Yesterday, the School Nutrition Association (SNA) concluded its three-day Legislative Action Conference, for which over 900 school food professionals travelled to Washington, D.C. to lobby for the goals set out in the organization’s 2017 position paper.

The SNA is particularly alarmed by a proposal in the House last year to block grant school meals in three states. As I discussed here last May (“School Nutrition Association and House Republicans: Trouble in Paradise“), the block grant proposal has undermined a formerly cozy alliance between the SNA and conservative House members, who for several years have been aligned in their efforts to weaken some Obama-era school meal nutritional reforms. 

Politico‘s Morning Agriculture tip sheet further reports that the SNA has been making a concerted effort to get Ivanka Trump interested in the issue of school food, including sending a series of tweets to the first daughter. The Morning Ag describes SNA’s outreach as “a way to sort of hedge its bets in a new administration with uncertain policy positions.”

Bee Wilson on “Flavour School”

If you read my review last year of Bee Wilson’s book First Bite: How We Learn to Eat, you know I’m a huge fan of this writer and her insights on children’s formation of food preferences.

I happened to notice on Twitter that Wilson recently wrote a piece for The Sunday Times (UK) regarding the recent launch of “Flavour School,” a new effort to bring “taste training” to young children in Britain. Flavour School is based on the “Sapere” method used in France, Sweden and elsewhere, which Wilson describes this way:

From nursery onwards, children are encouraged to explore food with all their senses: to learn the difference between bitter and sour, or to pay attention to the way that the red or green skin of an apple makes us expect it to taste. For more than 20 years, Swedish children have been given “taste lessons” through the Sapere method. In Latin, sapere means “to taste”, “to be able to” and “to know”. Research suggests that at the end of a course of these lessons, a child will be more open to tasting a variety of foods, including vegetables, and less susceptible to the junky “kids’ foods” so heavily promoted in every supermarket.

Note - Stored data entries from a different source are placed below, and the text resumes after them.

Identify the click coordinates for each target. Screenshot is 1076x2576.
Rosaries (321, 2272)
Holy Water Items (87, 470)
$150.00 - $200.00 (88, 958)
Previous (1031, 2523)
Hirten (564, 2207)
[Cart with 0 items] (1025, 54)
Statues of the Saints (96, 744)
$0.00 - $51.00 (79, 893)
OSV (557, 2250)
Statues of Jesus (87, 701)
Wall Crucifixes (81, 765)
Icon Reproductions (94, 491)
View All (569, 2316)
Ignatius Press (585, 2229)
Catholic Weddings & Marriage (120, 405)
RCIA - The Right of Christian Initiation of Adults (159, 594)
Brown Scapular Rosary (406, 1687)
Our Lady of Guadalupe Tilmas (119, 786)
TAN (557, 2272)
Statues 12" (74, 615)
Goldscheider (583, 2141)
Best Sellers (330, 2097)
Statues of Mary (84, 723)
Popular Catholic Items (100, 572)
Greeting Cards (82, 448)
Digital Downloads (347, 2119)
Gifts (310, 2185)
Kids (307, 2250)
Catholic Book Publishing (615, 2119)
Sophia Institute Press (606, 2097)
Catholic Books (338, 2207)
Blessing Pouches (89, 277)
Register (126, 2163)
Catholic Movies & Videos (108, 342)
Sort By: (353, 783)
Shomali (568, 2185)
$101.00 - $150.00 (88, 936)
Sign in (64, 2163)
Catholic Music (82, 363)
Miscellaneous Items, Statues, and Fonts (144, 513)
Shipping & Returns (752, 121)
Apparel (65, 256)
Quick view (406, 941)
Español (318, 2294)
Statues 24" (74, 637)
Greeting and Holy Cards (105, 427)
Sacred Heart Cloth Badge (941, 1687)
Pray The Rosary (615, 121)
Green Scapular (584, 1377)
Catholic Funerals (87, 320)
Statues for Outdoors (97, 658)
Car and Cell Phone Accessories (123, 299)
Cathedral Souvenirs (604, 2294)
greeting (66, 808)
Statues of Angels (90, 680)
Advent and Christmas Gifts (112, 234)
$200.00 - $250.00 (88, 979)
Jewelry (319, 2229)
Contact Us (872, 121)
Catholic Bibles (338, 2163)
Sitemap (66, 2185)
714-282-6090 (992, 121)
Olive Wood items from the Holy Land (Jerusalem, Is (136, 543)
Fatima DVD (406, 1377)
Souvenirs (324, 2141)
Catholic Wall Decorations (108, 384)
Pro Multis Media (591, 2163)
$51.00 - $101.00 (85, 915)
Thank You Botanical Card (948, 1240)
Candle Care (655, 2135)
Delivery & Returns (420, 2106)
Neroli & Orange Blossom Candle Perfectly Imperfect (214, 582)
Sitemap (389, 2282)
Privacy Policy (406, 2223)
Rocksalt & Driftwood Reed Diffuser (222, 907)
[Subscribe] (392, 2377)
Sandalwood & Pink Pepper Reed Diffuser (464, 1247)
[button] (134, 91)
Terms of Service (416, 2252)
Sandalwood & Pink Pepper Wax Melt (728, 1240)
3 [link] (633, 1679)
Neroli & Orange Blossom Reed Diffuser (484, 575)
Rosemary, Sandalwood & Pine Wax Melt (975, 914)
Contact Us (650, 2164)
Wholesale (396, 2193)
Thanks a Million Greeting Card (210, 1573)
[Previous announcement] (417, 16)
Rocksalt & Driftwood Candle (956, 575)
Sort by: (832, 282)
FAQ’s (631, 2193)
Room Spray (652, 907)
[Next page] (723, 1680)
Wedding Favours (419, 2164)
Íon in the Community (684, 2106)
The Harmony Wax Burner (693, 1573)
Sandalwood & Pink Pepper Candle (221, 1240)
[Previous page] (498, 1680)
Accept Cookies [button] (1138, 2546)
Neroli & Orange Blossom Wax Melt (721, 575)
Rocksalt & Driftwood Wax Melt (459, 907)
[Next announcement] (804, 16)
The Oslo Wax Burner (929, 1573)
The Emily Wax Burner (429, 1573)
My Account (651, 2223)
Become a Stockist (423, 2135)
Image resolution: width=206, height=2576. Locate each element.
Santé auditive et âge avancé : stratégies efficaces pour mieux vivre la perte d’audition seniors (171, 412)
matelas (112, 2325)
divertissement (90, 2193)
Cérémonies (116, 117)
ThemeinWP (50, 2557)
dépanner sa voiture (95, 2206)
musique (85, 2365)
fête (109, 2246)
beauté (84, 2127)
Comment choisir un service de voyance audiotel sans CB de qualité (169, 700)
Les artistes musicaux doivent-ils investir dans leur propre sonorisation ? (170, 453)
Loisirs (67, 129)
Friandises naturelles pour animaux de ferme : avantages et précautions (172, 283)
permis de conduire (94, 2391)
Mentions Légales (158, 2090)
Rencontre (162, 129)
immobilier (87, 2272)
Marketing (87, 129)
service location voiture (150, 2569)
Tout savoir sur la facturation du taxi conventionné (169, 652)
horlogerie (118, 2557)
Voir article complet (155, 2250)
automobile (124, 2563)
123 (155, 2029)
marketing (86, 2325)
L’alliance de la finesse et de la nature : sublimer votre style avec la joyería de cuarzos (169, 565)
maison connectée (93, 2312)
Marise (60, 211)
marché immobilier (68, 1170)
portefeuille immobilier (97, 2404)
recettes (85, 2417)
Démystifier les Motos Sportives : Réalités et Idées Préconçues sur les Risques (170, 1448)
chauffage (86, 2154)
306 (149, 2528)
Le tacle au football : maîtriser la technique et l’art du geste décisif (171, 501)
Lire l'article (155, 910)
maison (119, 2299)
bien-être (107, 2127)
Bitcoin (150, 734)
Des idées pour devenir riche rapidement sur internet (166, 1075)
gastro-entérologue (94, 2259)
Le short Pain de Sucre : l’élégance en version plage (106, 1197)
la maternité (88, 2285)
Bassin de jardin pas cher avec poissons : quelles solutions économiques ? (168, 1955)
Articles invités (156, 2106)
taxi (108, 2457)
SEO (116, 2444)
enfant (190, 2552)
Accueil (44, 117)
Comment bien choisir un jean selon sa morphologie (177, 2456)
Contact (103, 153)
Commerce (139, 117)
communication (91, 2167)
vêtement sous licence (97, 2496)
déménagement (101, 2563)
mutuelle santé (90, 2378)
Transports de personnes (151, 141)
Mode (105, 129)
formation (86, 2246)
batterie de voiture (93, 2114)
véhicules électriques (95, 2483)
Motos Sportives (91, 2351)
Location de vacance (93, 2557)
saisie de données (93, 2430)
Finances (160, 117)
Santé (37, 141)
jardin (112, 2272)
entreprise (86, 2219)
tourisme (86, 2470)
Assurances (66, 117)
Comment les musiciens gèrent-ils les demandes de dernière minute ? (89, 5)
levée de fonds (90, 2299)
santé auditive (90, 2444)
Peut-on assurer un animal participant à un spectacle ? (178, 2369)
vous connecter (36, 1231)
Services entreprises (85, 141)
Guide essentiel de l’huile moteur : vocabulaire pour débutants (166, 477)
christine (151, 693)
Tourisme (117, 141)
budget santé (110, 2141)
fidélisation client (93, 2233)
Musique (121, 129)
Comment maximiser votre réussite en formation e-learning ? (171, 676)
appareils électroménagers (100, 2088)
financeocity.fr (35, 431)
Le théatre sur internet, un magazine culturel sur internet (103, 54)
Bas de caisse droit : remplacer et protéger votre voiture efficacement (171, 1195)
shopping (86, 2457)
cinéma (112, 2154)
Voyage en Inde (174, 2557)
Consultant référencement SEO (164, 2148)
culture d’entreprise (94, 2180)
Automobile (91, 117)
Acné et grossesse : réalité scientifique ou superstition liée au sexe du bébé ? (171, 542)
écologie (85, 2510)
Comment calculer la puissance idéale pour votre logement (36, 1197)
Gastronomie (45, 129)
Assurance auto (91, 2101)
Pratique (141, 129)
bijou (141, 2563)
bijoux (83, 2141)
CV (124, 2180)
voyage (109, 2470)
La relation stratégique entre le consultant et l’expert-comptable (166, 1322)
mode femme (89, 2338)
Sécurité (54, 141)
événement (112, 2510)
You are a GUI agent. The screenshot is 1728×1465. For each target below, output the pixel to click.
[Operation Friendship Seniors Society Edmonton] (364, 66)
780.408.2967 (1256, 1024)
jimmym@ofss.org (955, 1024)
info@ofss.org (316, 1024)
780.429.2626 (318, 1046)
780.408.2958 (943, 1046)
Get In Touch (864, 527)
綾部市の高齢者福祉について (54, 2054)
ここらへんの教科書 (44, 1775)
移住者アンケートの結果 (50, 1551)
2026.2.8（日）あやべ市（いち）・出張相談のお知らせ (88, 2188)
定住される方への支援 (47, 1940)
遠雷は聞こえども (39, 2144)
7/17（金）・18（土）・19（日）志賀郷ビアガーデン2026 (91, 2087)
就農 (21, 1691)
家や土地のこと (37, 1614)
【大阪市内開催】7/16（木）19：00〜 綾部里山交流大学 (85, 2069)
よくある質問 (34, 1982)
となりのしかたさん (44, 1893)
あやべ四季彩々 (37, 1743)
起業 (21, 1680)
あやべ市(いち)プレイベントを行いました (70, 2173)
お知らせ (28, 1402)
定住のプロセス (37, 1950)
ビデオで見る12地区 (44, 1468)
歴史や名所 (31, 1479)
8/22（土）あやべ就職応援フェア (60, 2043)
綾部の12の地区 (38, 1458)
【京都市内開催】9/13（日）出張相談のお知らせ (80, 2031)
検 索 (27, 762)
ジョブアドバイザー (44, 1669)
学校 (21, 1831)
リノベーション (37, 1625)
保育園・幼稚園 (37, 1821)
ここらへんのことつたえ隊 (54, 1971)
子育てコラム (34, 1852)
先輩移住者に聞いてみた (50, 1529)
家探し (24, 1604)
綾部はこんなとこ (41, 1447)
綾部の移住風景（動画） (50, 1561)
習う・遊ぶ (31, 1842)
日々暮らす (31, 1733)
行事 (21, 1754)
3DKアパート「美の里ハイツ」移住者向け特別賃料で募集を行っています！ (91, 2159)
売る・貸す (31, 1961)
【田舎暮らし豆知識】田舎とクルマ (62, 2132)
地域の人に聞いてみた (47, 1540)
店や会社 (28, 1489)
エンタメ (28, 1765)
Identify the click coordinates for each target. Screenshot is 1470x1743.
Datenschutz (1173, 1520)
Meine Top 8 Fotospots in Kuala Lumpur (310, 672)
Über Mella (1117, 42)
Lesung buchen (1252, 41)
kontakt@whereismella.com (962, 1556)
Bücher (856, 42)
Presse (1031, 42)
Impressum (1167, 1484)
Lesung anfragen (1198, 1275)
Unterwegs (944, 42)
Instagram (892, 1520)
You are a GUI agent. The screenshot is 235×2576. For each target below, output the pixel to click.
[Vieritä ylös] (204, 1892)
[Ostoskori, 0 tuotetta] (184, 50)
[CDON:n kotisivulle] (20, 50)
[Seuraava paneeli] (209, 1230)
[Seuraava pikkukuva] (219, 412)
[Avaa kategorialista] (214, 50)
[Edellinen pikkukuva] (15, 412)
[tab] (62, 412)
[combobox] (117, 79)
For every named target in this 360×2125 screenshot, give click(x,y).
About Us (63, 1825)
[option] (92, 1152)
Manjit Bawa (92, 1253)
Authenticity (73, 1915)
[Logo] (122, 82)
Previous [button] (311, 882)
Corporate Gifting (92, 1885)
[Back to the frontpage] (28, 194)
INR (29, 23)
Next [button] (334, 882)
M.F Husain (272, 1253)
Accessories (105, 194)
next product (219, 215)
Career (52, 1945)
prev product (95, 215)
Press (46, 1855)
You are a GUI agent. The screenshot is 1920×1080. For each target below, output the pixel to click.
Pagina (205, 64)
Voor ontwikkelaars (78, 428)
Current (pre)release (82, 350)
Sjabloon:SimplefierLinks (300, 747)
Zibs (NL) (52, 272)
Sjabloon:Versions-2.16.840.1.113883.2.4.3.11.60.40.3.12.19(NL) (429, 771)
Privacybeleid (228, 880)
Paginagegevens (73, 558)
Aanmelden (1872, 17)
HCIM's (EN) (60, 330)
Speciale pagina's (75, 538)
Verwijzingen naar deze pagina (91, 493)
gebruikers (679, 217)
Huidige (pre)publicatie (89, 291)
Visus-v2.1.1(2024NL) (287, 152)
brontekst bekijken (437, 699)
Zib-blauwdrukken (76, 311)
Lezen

Wouldn’t it be wonderful if the Sapere method were part of every American child’s early education? (You’ll have to register to access Wilson’s story, but no payment is required.)

A “Magic School Bus” Teaches Children About Food and Nature

Finally, on a related note, thanks to my sister-in-law for alerting me to this recent story from the Dallas Observer about “Seed Preschool,” a mobile classroom teaching Dallas pre-schoolers about “the value of nature, sustainability and the innate magic of growing your own food.”